Alvin, the manned deep-diving vehicle operated by Woods Hole Oceanographic Institution and designed by General Mills – yes, the same company that gave the world Wheaties, the Breakfast of Champions – celebrates its 60th anniversary this June. Like the trailblazing athletes featured on the famous orange cereal box, Alvin boasts a legendary list of feats accomplished during more than 5,200 dives, including the discovery of hydrothermal vents, the location of a lost hydrogen bomb, and the exploration of the shipwreck Titanic.
Designed to carry three passengers to the seafloor for research, Alvin came to be in the early 1960s during a time of enormous growth and possibility for General Mills. Food products were only a part of its mission; the manufacturer developed toys and board games, created the flight recording black box for airplanes in cooperation with a local university, and received U.S. military contracts to build high-altitude research balloons.
“This was in the days when General Mills was in business without boundaries, (that) was the philosophy,” said engineer Harold Froehlich, who joined the company’s aeronautical research lab in the early 1950s. A Navy veteran of World War II, Froehlich gained oceanographic experience at General Mills developing a mechanical arm for an undersea military vessel, a project that spurred discussion for a smaller, deeper-diving submersible.
The sentiment was shared by the U.S. Navy and the oceanographic community, including WHOI physicist and oceanographer Allyn Vine, who inspired the submersible’s name. In May 1962, bidding to design and build a submersible came down to two companies: aerospace manufacturer North American Aviation and General Mills. Both were judged to be technically equal, but General Mills’ bid came in nearly $100,000 lower than its rival. For $498,500, General Mills received the contract to produce a first-of-its-kind undersea vessel, with the cost covered by the Navy and operations managed by WHOI.
During the next two years, Froehlich lead a team of engineers who overcame mechanical, structural, and weight issues that had plagued larger manned underwater vessels that could reach tens of thousands of feet in depth but were heavy and difficult to maneuver. Most importantly, with humans on board, Alvin’s safety provisions were paramount; the sub would need to be able to withstand crushing pressure at depth and allow for emergency escape if necessary.
In spring 1964, the submersible was assembled in the same room that General Mills built its specialized equipment for making Wheaties. Then the 22-foot-long submersible was trucked from Minneapolis to WHOI in two sections; Froehlich chose the submersible’s width of 8 feet because it was the legal limit for an object transported on a highway without special permits or an escort.
After WHOI scientists launched Alvin that June for shallow water test dives off Cape Cod, Froehlich climbed inside for one dive “to the great depth of 27 feet,” he said in an interview in the 1980s.
Today, the sub is still 8 feet wide, and with ongoing upgrades, now has a depth rating of more than 4 miles (6,500 meters).

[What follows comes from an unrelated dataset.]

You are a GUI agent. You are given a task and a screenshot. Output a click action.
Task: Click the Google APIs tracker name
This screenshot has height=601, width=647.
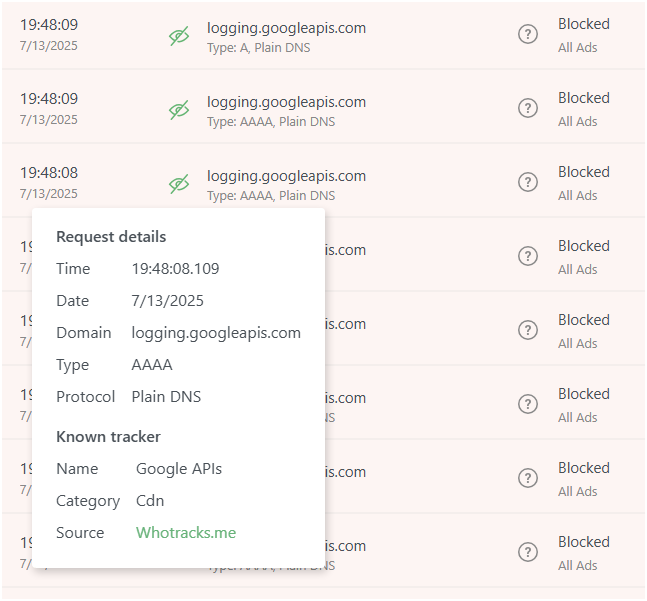click(x=179, y=469)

This allows researchers access to 99 percent of the seafloor and explore places like the Piccard Hydrothermal Vent Field (home of the world’s hottest and deepest known hydrothermal vent zone) and the Aleutian Trench (one of the most volcanically and tectonically active parts of the seafloor, access which helps in the study of connections between land, deep ocean, and sea surface). During six decades, more than 14,000 scientists, engineers, and observers have completed a dive in Alvin.
Froehlich, who died in 2007 at age 84 in his home state of Minnesota, remained proud of the submersible’s design roots at General Mills. “We worked hard to make Alvin simple and useful,” Froehlich said. “It’s very gratifying to have this country’s top marine and engineering personnel recognize the contributions of a vessel built on a shoestring budget in the heart of the Midwest."